Но даже если удавалось сочинить наивную и сомнительную сказку о «доброй» и «злой» Германии, о жалком Тораке, отдавшемся Гитлеру, и великом Тильмане Рименшнайдере, которому навязывались в компанию, – даже тут дух в конце концов был вынужден капитулировать перед реальностью. Причин тому множество, их трудно вычленить, а затем снова привести к синтезу, как следовало бы. Я не говорю о чисто физических причинах, так как не знаю, насколько это правомерно, ведь в конечном счете каждый узник лагеря зависел от большей или меньшей выносливости своего организма. Ясно, однако, что вопрос о воздействии духа нельзя ставить там, где человек, оказавшись на грани смерти от голода и истощения, не просто становится бездуховным, но в буквальном смысле теряет человеческий облик.
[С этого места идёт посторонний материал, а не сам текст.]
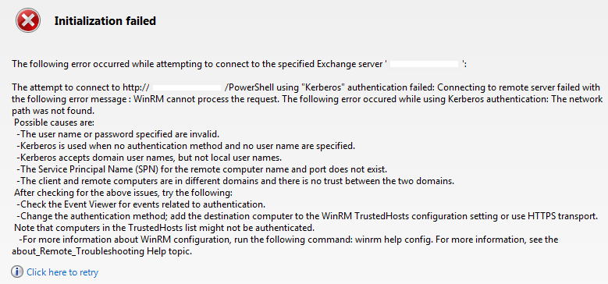Click the redacted Exchange server name box
This screenshot has height=284, width=608.
[425, 64]
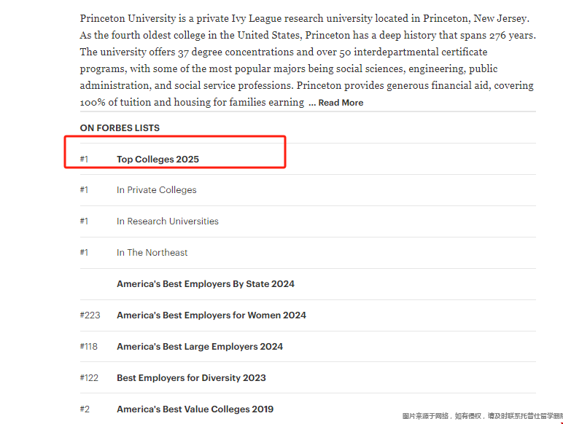Select the In The Northeast ranking

pos(152,253)
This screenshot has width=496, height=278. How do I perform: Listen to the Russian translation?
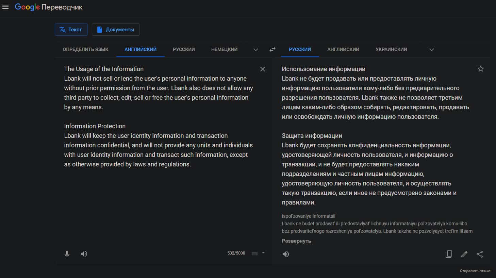[286, 254]
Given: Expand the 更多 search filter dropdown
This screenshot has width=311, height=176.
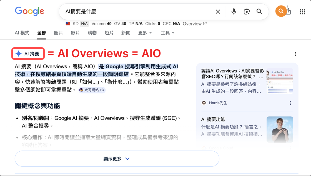Looking at the screenshot, I should point(145,33).
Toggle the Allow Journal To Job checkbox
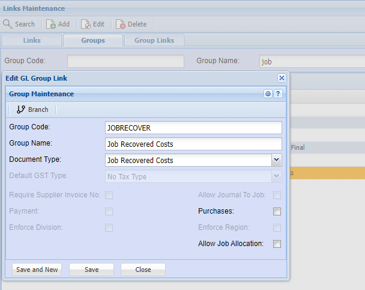The image size is (365, 290). pyautogui.click(x=277, y=195)
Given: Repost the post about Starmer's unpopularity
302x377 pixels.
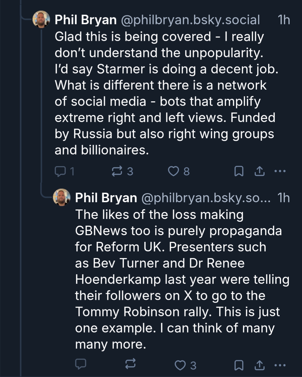Looking at the screenshot, I should (117, 171).
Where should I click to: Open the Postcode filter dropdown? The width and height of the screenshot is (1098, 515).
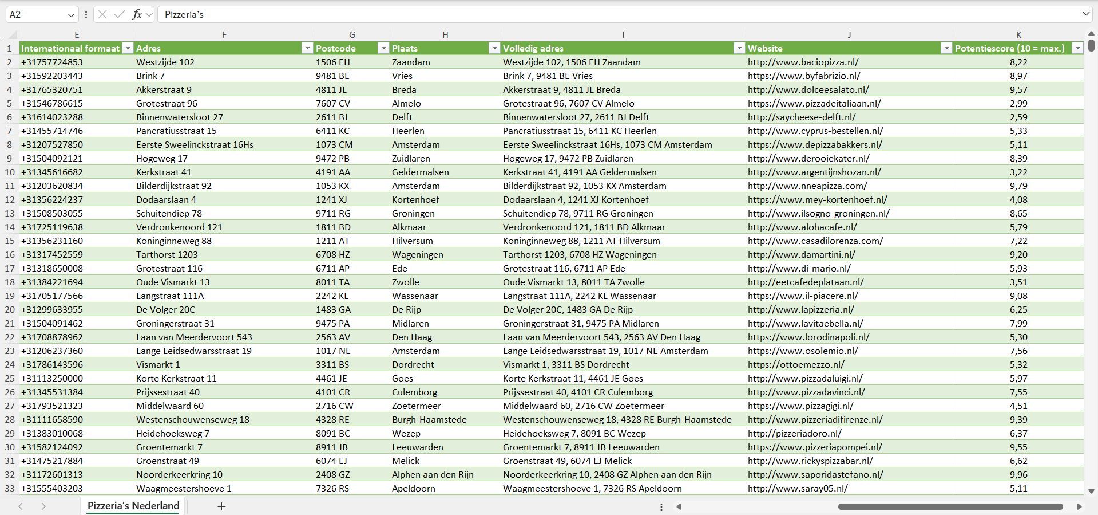[x=383, y=48]
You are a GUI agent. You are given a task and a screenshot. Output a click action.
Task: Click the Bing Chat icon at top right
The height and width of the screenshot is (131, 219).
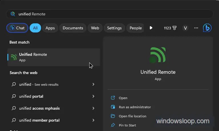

Так называемый «мусульманин», «доходяга», как на лагерном жаргоне называли покорившегося судьбе и оставленного товарищами заключенного, более не обладал пространством сознания, где могли бы противостоять добро и зло, благородство и подлость, духовность и бездуховность. Это был бродячий труп, пучок агонизирующих физиологических функций. Его, как это ни тягостно, придется исключить из нашего рассмотрения. Я могу исходить только из моего собственного опыта, опыта заключенного, который голодал, но не умирал от голода, которого били, но не забили до смерти, у которого были раны, но не смертельные, то есть заключенного, который объективно еще обладал субстратом, где дух в принципе мог держаться и даже выстоять. Но держался дух еле-еле, на слабых ногах, и о стойкости его говорить не приходится, такова печальная правда. Я уже описывал, как переставали срабатывать, а не то и бесследно сгорали цепочки эстетических представлений и реминисценций. В большинстве случаев они не приносили утешения, порой оборачивались болью или издевкой, но чаще всего тонули в чувстве полного безразличия.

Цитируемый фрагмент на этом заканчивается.